BamFlags::is_set(self, flag: u16) -> bool MUST test an arbitrary flag bit, enabling downstream code to check vendor-defined or future bits without needing a named method.
Mutators
Mutator and predicate methods accept raw u16 constants (not BamFlags) as the flag argument. This is intentional: named constants like FLAG_UNMAPPED are u16, and the SAM spec may add new bits or vendors may use currently-undefined bits. Accepting u16 keeps the API ergonomic (flags.is_set(FLAG_UNMAPPED)) without requiring a wrapping step for every constant.

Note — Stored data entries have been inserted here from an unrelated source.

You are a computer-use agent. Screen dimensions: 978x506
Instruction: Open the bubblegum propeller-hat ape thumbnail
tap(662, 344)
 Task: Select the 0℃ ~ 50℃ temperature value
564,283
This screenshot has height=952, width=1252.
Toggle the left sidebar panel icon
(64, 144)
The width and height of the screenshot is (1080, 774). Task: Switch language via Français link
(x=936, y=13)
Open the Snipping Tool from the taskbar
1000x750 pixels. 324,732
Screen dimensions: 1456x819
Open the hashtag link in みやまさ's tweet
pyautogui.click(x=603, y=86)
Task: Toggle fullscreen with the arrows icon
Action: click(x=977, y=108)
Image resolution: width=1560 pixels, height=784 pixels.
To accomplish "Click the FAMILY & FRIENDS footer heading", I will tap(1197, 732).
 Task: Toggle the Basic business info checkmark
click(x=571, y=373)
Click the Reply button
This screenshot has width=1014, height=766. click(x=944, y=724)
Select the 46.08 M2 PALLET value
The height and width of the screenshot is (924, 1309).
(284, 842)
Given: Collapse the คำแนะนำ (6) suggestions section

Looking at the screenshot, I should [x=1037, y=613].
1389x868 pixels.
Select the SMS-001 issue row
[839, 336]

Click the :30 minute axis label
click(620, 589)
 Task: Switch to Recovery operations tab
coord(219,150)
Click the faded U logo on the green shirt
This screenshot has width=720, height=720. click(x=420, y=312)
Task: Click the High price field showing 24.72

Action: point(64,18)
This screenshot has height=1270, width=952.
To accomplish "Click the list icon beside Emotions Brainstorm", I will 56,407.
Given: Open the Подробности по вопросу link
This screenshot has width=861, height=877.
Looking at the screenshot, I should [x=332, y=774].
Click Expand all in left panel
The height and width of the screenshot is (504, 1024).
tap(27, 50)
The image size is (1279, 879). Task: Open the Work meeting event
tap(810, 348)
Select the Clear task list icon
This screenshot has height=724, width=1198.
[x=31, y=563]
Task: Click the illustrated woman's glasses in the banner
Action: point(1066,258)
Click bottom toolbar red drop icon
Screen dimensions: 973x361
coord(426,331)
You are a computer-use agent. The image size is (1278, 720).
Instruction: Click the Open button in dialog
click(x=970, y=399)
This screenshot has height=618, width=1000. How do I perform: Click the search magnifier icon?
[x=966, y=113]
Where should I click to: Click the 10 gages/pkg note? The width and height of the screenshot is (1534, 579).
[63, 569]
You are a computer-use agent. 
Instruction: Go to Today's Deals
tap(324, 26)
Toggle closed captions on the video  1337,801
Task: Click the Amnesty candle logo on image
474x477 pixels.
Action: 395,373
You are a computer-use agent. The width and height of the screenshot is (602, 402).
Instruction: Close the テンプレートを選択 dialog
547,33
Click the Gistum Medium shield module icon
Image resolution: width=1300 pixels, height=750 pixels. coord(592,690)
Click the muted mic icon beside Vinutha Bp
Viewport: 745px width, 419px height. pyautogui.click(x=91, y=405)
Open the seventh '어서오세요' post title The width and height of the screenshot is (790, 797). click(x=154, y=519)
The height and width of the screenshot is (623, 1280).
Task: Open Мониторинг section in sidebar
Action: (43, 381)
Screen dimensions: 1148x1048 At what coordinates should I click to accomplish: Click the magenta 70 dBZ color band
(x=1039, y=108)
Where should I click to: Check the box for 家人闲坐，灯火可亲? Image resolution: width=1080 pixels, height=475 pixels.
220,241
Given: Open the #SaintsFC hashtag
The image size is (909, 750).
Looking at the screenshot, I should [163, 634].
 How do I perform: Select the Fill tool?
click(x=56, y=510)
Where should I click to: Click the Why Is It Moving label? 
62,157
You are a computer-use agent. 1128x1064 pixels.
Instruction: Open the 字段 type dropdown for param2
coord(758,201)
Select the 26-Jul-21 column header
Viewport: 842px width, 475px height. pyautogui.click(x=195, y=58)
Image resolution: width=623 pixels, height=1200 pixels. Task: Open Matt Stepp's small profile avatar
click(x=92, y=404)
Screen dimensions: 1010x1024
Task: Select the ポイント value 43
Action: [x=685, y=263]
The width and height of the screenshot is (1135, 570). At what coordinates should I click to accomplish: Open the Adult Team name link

BamFlags::set(&mut self, flag: u16) MUST set the given bit(s): self.0 |= flag.
BamFlags::unset(&mut self, flag: u16) MUST clear the given bit(s): self.0 &= !flag.
BamFlags::with(self, flag: u16) -> Self MUST return a copy with the given bit(s) set (builder-style, non-mutating).
BamFlags::without(self, flag: u16) -> Self MUST return a copy with the given bit(s) cleared.
Bitwise operations
BamFlags MUST implement BitOr<BamFlags> returning BamFlags, so flags can be combined: BamFlags::from(FLAG_PAIRED) | BamFlags::from(FLAG_REVERSE).
BamFlags MUST implement BitOrAssign<BamFlags> (|=).
BamFlags MUST implement BitAnd<BamFlags> returning BamFlags, so flags can be intersected.
BamFlags MUST implement BitAndAssign<BamFlags> (&=).
Display
Display for BamFlags MUST output the decimal u16 value (matching SAM text FLAG field format).
BamFlags MUST implement LowerHex, UpperHex, Octal, and Binary, all delegating to the underlying u16. This enables standard format strings ({:x}, {:#06x}, {:b}, etc.) to work identically to raw u16.
Field usage
All BAM flag fields in the codebase (BamRecord, SlimRecord, OwnedBamRecord, PileupAlignment, ActiveRecord, ParsedHeader, etc.) MUST use BamFlags instead of raw u16. Exception: test helpers that construct raw BAM wire-format bytes (e.g. make_test_record) and comparison structs that mirror external library types (HtsRecord, SyntheticRead) MAY use u16 at the serialization/interop boundary.
The pileup RecordFilter closure MUST accept BamFlags (not u16) as its first argument.